A boy uses a computer in a school computer lab.

When fifth grade teacher Caryl Brown sends her students home with an assignment that requires research, she knows that most of them will rely on the Web for information. But with millions of websites, how can kids find what they're looking for and, more importantly, be sure they can rely on that information? "It's overwhelming to me, let alone an 11-year-old," says Brown.

In navigating the Web, information fatigue is as common as sunburns in July. There is no comprehensive "card catalogue" system to organize the gargantuan library, nor is there a guarantee that the information is accurate. Typically, search results also include sponsored links, which may not contain the most objective information. Kids (and often adults when the advertising is more subtle or indirect) can't tell the difference between regular content and content that has been paid for.

Seeing an opportunity to bring order to chaos, Joe Firmage, former USWeb founder and Internet whiz-kid, has founded Digital Universe — a rapidly evolving project supported by his Silicon Valley-based company ManyOne Networks.

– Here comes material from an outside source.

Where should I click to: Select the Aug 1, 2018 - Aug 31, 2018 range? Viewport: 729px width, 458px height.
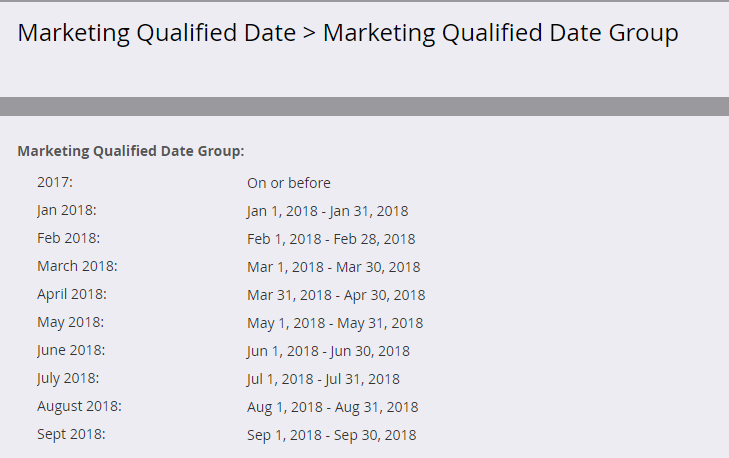pyautogui.click(x=332, y=407)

Here's how it works. ManyOne is a platform for people and organizations to build portals ("doorways" of information on specific topics) quickly and inexpensively. It runs the software and the financial infrastructure so users can focus on creating content. Digital Universe's commercial-free portals may include large universal topics such as the Arctic, Human Rights, the Cosmos, until the entire treasure trove of human knowledge is "portalized." Within each portal will be links to vetted articles, websites and news items. The platform is set up to be browser-neutral, which means it's compatible with any computer, even for accessing the 3-D portals (The Human Body and the Cosmos will have this feature). Users will have the option of typing in their age to receive age-specific content.

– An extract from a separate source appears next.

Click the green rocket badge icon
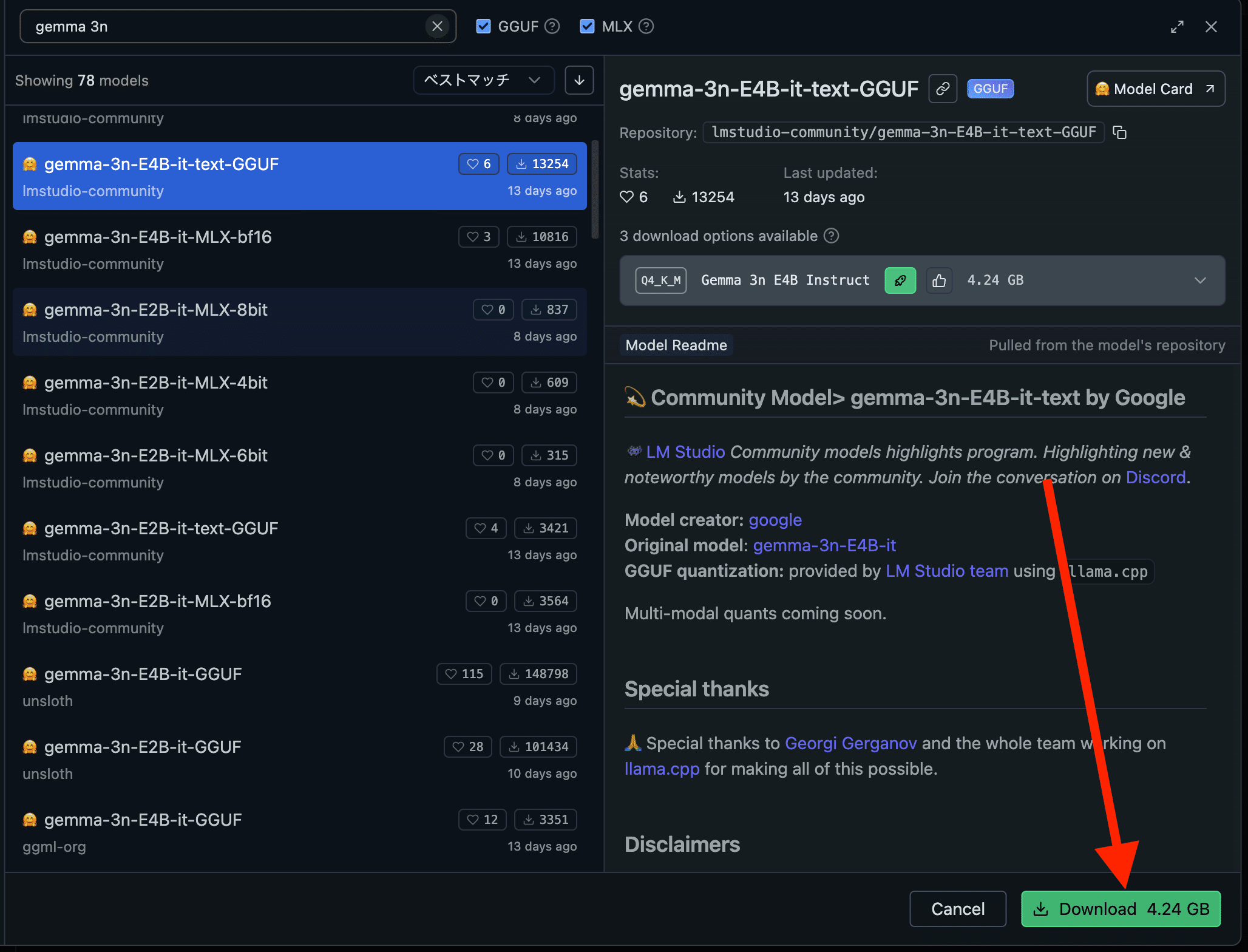pos(900,280)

What makes this massive undertaking significant is that all this information will be overseen by paid experts (known as "stewards") to ensure accuracy, and each portal will be contextualized in relation to other portals. For example, the expert of the Ocean portal can grant editorial control to a steward for the Reef Portal, then in turn the Fish Portal, then the Shark Portal, The Angel Fish Portal, and so on. "The editorial network builds itself, like a tree, so it grows organically and exponentially, with editors choosing editors," says Firmage, 36. "It creates a global editorial room allowing for checks and balances."

For scholars, the Digital Universe is an opportunity to publish their work and educate the public on topics they've spent years studying. It can be disheartening when scholars find inaccurate information on the Web in their topic area. "A lot of information is by those I call the invisibles," says Peter Saundry, Executive Director of the National Council for Science and the Environment. "You have no idea who they are and if they are objective."

Saundry oversaw the launch of the Earth Portal in April, which he says provides for a "visible" community of scientists from around the world, who back their words with their names and reputations. Evolving each day, this portal now has 700 approved experts from some 46 countries contributing to its "Encyclopedia of Earth."

"It isn't an encyclopedia of faith," — which Wikipedia has been called — "the Earth Portal doesn't have to be taken on faith," says Saundry. He points out that they have the cadre of experts and "quality control" that comes with the Encyclopedia Britannica, as well as the free access that comes with Wikipedia. (Larry Sanger, Wikipedia co-founder, was instrumental in making the Earth Encyclopedia happen.)